• **TEXT**

================

2005-09-19

Der wahre Souverän

Das deutsche Wahlvolk hat sich als wahrer Souverän erwiesen und den Politikern mal so richtig gezeigt wo der Hammer hängt: der Angela, die sich schon so sicher war Kanzlerin zu werden, dass sie glaubte sich einen amoklaufenden Wirtschaftsprofessor im Schattenkabinett leisten zu können, dem Gerhard, der eigentlich eine stabilere Mehrheit bestellt hatte, stattdessen aber weder eine stabilere, noch überhaupt eine bekam, dem Edmund, der glaubte, auf mehr als 50% der Stimmen in Bayern abonniert zu sein, dem Joschka, dem der Koalitionspartner zur Regierungsbildung abhanden gekommen ist, und schliesslich dem Guido, der mit seinem ganzen schönen Zugewinn nun leider nichts anfangen kann. Der Schlamassel ist so verworren, dass selbst dem ausgebufften Politikprofi Schröder die Orientierung abhanden kam, als er sich in der Elefantenrunden trotz mehr als 4% Verlust und Platz 2 in der Parteienwertung unverdrossen zum Wahlsieger krönte. Wie er im Kanzleramt bleiben will, ohne sich mit den Schmuddelkindern von Linksaussen einzulassen und damit den endgültigen Niedergang der SPD zu besiegeln, bleibt allerdings sein Geheimnis. Andererseits - ein Kanzler Schröder von Oskars Gnaden? Das wäre doch mal eine schöne Ironie der Geschichte.

================

Führen Sie alle Politiker auf, denen das Wahlvolk laut dem Text gezeigt hat, wo der Hammer hängt. Verwenden Sie die Vornamen, unter denen sie dort erscheinen.

================

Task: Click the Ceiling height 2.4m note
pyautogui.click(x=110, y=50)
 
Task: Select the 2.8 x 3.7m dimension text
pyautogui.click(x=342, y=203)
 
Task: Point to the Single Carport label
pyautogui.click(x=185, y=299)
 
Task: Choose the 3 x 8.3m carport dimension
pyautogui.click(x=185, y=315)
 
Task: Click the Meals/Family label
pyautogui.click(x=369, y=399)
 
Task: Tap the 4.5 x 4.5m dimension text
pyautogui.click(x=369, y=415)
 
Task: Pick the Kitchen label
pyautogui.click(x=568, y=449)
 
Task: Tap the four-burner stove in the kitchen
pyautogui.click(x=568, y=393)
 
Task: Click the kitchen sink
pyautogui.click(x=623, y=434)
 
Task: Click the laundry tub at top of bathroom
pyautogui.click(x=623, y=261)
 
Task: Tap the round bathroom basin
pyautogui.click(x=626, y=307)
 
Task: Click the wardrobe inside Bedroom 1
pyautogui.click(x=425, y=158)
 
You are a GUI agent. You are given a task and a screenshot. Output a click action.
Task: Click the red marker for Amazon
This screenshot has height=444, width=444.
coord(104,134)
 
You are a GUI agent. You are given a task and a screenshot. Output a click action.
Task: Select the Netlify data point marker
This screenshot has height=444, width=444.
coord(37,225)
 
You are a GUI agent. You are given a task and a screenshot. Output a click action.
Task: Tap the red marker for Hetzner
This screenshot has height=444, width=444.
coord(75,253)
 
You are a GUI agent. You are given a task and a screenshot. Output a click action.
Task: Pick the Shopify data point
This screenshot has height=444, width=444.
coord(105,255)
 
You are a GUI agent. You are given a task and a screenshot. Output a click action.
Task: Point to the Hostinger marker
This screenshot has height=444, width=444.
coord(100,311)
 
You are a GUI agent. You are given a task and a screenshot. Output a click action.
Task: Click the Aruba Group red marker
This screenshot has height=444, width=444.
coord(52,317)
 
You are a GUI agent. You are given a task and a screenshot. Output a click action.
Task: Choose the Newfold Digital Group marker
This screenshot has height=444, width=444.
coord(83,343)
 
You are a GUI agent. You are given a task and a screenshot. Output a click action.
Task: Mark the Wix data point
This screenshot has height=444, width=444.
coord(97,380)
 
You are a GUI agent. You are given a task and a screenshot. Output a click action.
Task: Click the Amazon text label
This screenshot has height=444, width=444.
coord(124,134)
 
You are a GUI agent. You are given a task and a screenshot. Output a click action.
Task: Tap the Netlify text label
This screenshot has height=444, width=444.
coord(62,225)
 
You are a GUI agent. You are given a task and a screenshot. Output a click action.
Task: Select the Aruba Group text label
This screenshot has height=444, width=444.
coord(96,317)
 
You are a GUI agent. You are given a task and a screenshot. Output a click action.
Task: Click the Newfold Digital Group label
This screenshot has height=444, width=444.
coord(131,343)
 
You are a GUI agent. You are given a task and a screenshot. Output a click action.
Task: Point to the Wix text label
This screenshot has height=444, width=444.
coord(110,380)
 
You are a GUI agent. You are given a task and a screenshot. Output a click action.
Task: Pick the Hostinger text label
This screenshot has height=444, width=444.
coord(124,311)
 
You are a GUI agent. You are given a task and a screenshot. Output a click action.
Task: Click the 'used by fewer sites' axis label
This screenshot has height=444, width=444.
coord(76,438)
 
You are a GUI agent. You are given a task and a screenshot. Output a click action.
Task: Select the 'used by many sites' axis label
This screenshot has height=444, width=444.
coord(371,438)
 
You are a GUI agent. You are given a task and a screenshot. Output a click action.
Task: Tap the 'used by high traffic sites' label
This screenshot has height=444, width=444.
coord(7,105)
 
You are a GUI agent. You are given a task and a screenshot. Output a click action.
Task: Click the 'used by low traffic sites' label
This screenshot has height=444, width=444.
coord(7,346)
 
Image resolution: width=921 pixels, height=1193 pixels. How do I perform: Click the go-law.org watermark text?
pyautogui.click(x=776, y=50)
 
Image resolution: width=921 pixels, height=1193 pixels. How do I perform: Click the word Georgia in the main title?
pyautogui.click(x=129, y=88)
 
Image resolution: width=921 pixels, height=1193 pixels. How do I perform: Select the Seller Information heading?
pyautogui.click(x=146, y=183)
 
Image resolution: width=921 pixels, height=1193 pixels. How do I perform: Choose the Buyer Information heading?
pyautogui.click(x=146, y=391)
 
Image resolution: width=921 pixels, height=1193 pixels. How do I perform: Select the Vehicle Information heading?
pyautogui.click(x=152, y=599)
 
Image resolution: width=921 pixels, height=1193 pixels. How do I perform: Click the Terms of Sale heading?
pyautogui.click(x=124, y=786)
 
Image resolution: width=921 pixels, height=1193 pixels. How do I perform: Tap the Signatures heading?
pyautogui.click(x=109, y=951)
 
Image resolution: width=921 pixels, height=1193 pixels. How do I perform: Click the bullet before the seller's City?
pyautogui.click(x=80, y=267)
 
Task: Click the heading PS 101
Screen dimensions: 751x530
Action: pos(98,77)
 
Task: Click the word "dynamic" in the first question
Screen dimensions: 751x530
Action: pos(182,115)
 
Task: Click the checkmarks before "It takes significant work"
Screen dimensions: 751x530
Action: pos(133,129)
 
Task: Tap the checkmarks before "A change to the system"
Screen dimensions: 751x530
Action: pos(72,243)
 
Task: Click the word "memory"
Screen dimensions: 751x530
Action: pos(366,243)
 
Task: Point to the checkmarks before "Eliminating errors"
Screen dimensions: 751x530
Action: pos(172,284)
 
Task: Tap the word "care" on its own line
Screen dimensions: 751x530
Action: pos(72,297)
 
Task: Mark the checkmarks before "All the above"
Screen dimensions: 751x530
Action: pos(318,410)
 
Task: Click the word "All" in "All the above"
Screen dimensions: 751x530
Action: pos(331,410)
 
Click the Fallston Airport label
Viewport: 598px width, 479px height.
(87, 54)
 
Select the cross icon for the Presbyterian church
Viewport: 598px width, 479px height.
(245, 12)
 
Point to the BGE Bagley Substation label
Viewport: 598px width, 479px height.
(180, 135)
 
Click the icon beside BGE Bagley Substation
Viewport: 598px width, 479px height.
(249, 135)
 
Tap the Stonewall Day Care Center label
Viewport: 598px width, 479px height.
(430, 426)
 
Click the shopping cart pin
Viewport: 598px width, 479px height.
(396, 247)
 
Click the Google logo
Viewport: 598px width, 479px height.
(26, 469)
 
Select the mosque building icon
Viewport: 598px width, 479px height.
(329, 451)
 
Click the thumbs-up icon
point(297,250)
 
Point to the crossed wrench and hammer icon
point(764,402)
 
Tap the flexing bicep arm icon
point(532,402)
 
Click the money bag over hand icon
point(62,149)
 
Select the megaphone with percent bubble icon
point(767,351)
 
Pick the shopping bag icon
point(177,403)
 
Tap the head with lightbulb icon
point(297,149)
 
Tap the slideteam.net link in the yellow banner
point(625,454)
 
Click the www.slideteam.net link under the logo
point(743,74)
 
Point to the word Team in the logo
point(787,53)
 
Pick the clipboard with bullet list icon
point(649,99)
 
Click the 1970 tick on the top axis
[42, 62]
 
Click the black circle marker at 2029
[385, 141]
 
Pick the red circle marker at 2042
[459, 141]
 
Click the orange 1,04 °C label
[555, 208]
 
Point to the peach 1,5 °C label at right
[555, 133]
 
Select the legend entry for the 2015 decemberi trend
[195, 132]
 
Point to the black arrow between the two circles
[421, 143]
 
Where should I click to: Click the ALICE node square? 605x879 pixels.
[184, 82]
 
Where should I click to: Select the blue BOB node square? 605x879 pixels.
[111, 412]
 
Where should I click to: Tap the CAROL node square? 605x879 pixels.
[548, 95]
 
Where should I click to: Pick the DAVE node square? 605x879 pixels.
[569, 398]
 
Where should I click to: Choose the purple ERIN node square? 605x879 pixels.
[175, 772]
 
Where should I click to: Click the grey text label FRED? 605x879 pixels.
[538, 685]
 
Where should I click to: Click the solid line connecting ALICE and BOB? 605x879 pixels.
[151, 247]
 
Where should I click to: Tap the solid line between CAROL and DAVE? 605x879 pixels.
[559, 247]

================

• **VOLLSTÄNDIGE ANTWORT**
Angela, Gerhard, Edmund, Joschka, Guido